Gerry Crane had hit his stride. A talented high school music teacher, he was loved by students and parents-lauded as one of the best teachers at his school. Gerry had reconciled his conservative religious upbringing with his identity as a gay man, finding an affirming spiritual home in a local church. He enjoyed a close circle of loving friends and had found the love of his life. In October 1995, Gerry and his partner exchanged vows in a private commitment ceremony.
By the time Gerry returned to work the following week, word had spread that he had married a man. The once loved teacher was vilified. Parents removed their children from his classes. Most of his colleagues ostracized him. The school board publicly declared that "individuals who espouse homosexuality do not constitute proper role models as teachers" and pledged to investigate and monitor Gerry. Ministers and churches joined the fray, proclaiming contrasting views about Christianity and homosexuality. As these events unfolded under the glare of the local and national media, Gerry's life became agonizing.
Disturbing and deeply moving, Private Love, Public School recounts the true story of what happened when members of a midwestern community demanded that their religious beliefs be imposed on a public school-and the school followed suit.
About the Author
Christine A. Yared is an attorney, writer, educator, and activist. For over thirty years Christine's work has centered on LGBTQ+ legal, political, and social issues. Christine has taught about and fought against discrimination based on LGBTQ+ identity, gender, race, ethnicity, and against sexual harassment. Her cases and advocacy have been covered by numerous media outlets. She resides in Grand Rapids, Michigan.

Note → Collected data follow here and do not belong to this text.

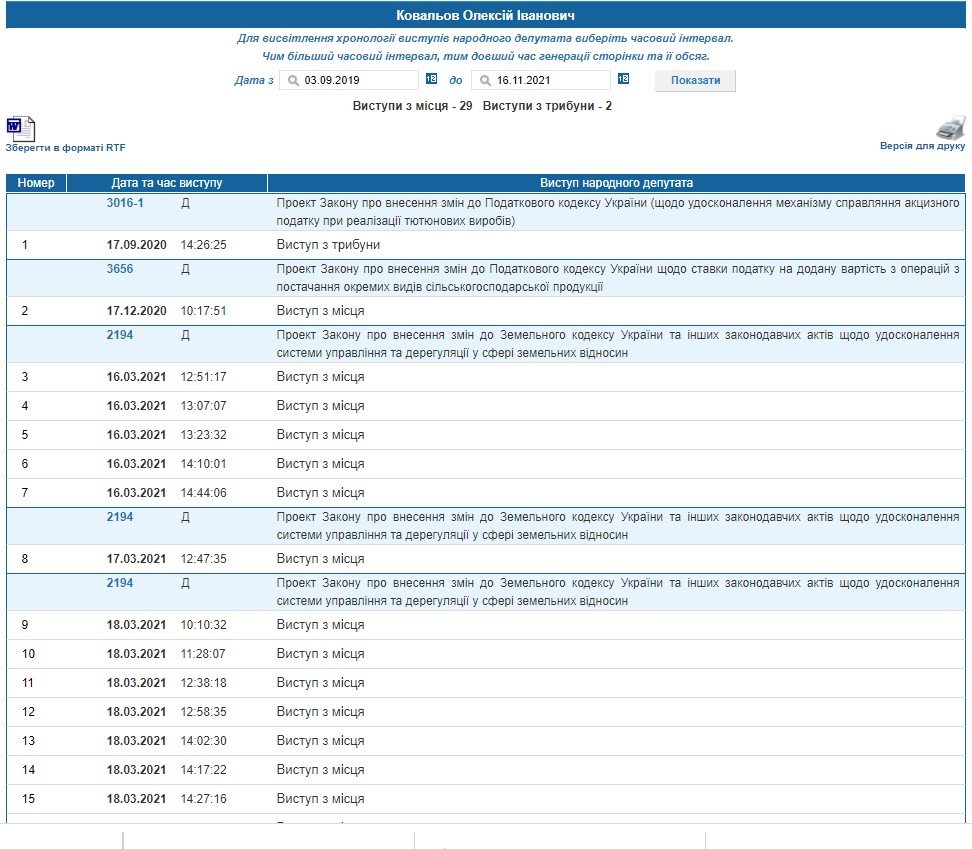Open calendar picker next to end date
The width and height of the screenshot is (972, 849).
click(x=623, y=79)
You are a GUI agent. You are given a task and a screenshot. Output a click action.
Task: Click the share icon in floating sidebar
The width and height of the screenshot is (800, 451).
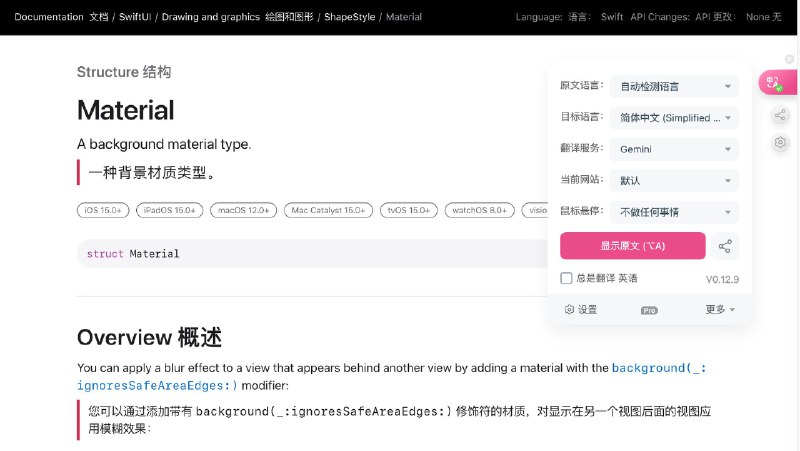(781, 116)
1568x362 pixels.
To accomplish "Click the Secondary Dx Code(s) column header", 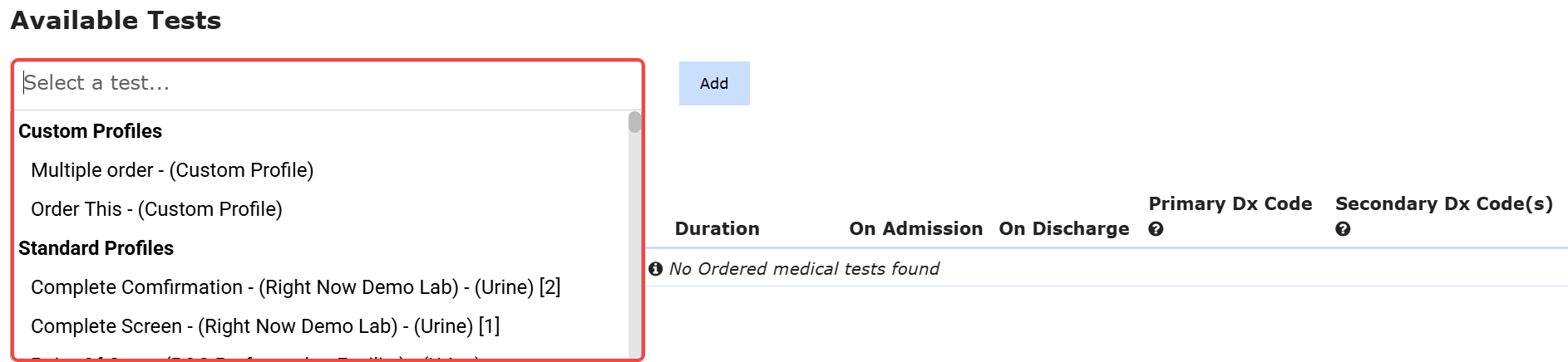I will 1443,204.
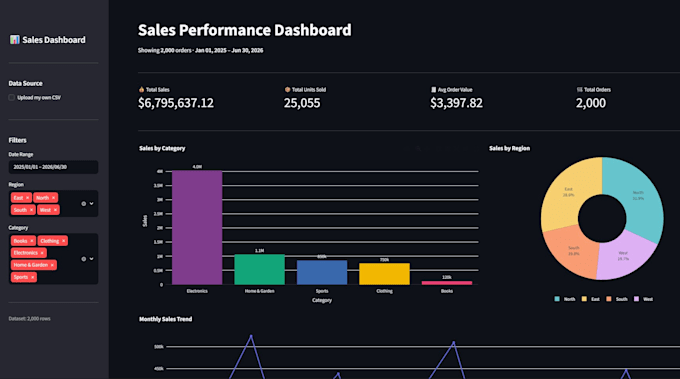
Task: Toggle West series in pie legend
Action: pos(643,299)
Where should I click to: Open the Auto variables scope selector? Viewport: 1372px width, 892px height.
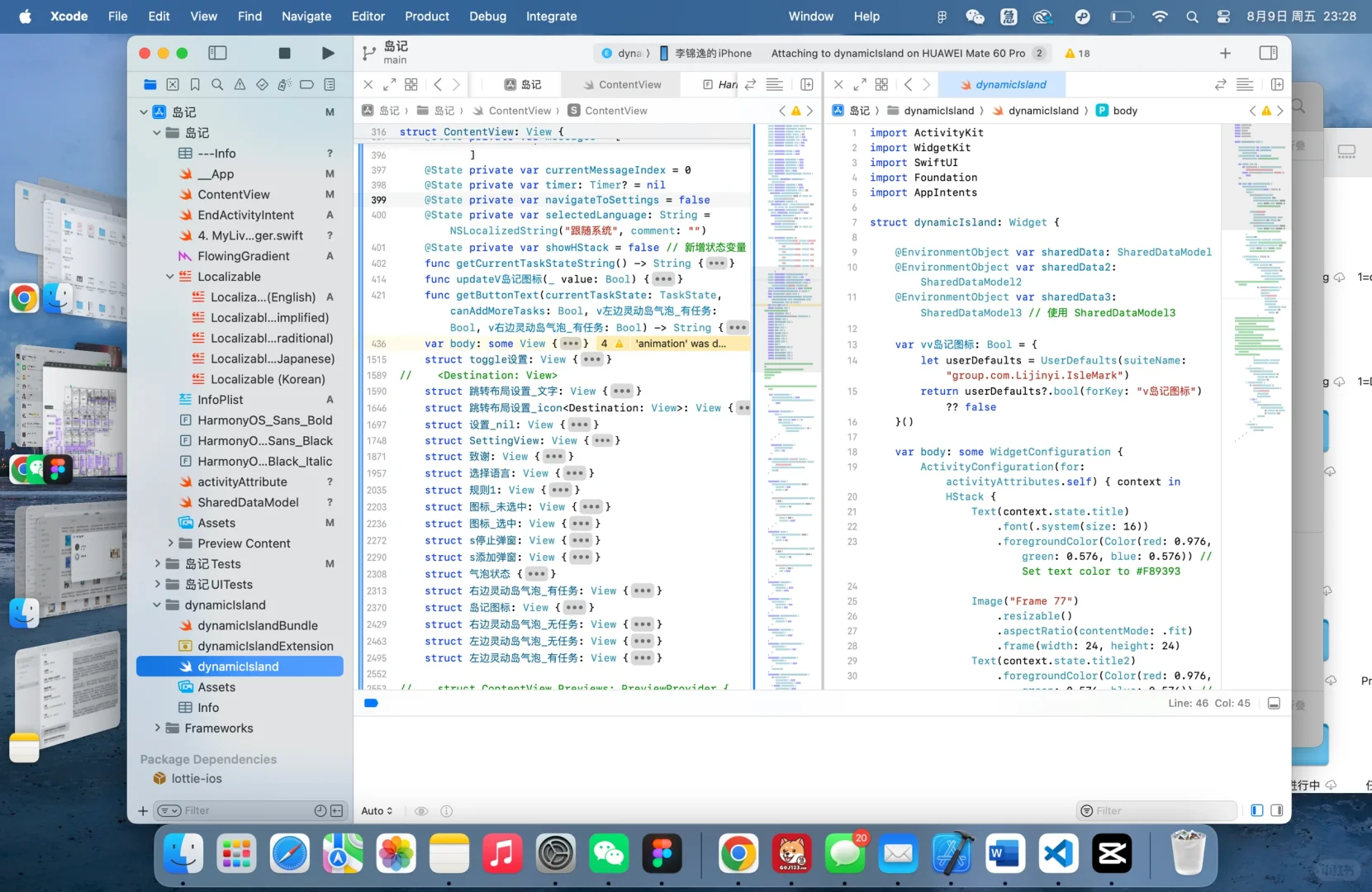[377, 810]
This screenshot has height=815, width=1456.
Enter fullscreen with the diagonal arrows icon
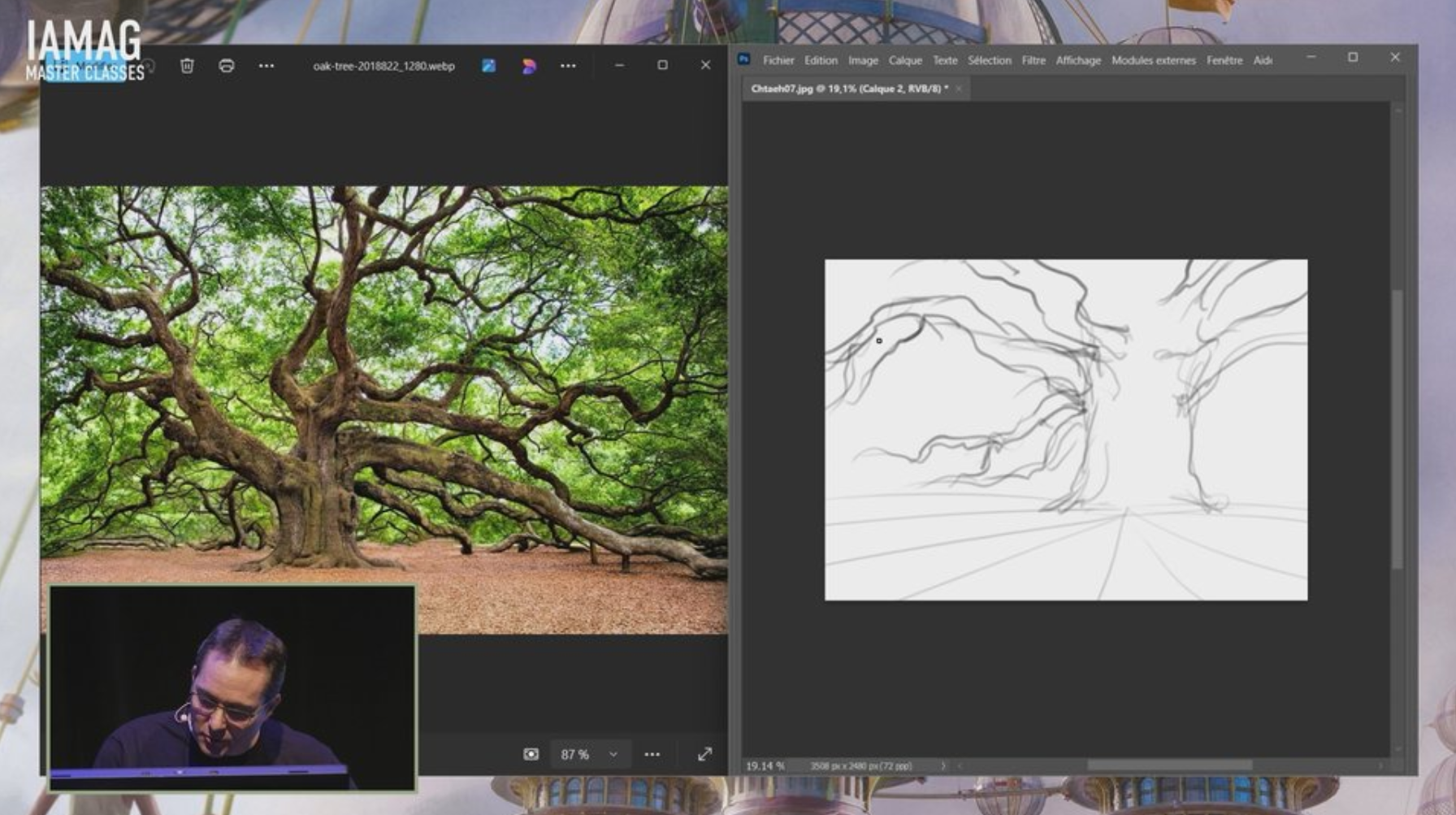click(704, 754)
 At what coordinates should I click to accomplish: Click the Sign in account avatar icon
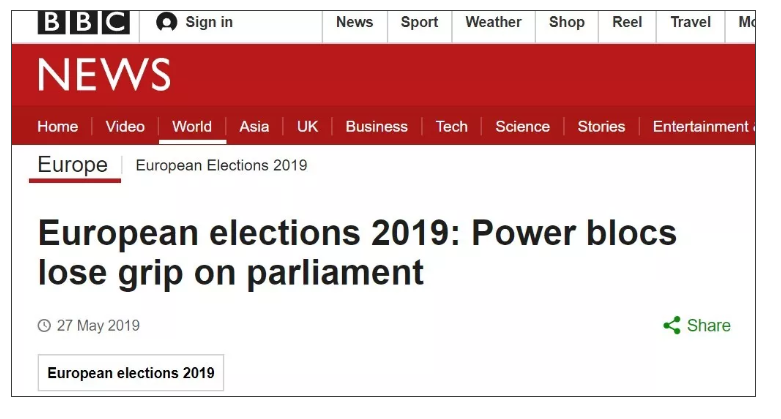tap(167, 22)
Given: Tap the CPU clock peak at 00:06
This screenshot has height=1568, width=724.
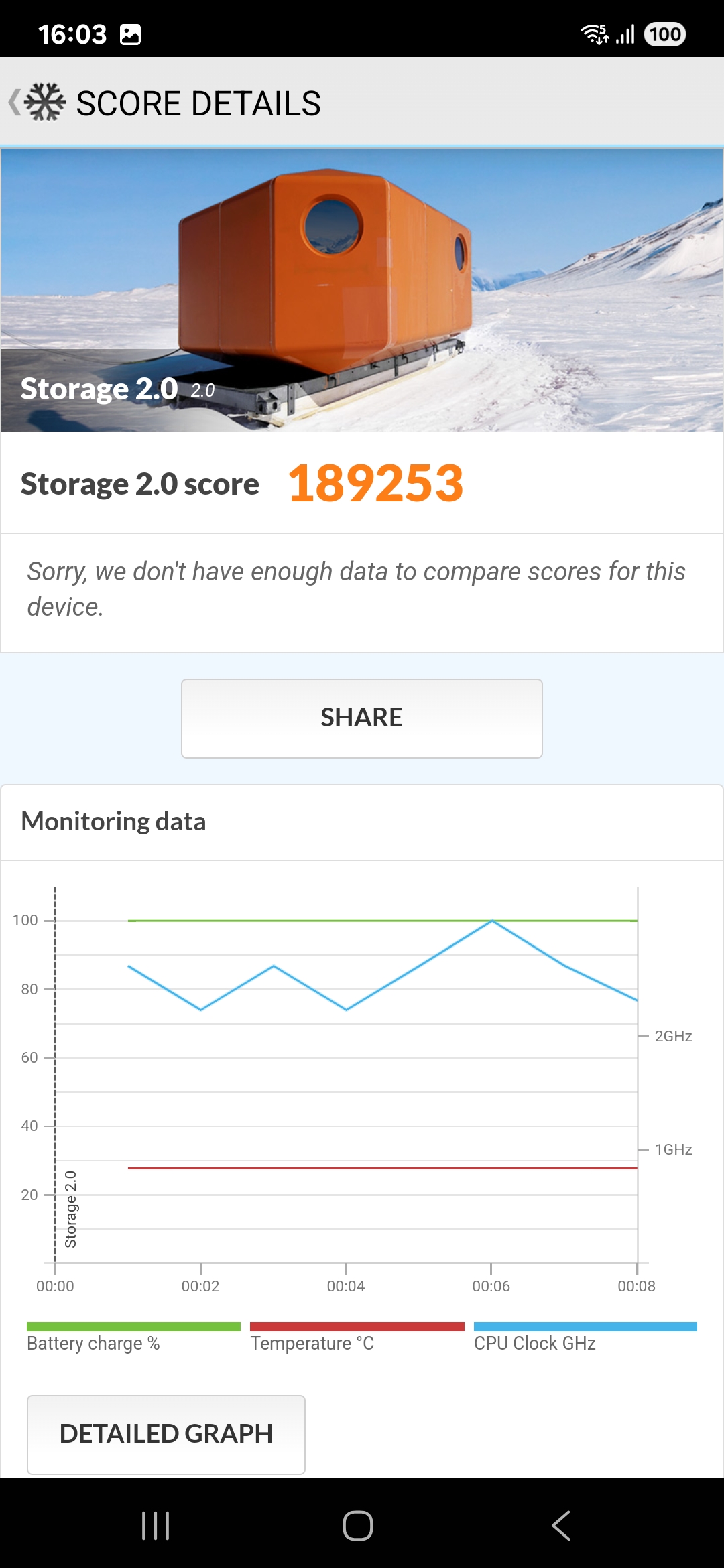Looking at the screenshot, I should [x=492, y=921].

Jay Kaplan has been the staff attorney for the ACLU of Michigan's LGBT Project since its founding in 2001. Jay was one of the ACLU attorneys who represented Aimee Stephens, a transgender woman, whose case resulted in the 2020 landmark decision, Bostock v Clayton County, which prohibits employment discrimination based on a person's sexual orientation or gender identity. Jay was honored with the 2006 Unsung Hero Award from the Michigan State Bar and the 2010 Virginia Uribe Civil Rights Award from the National Education Association (NEA).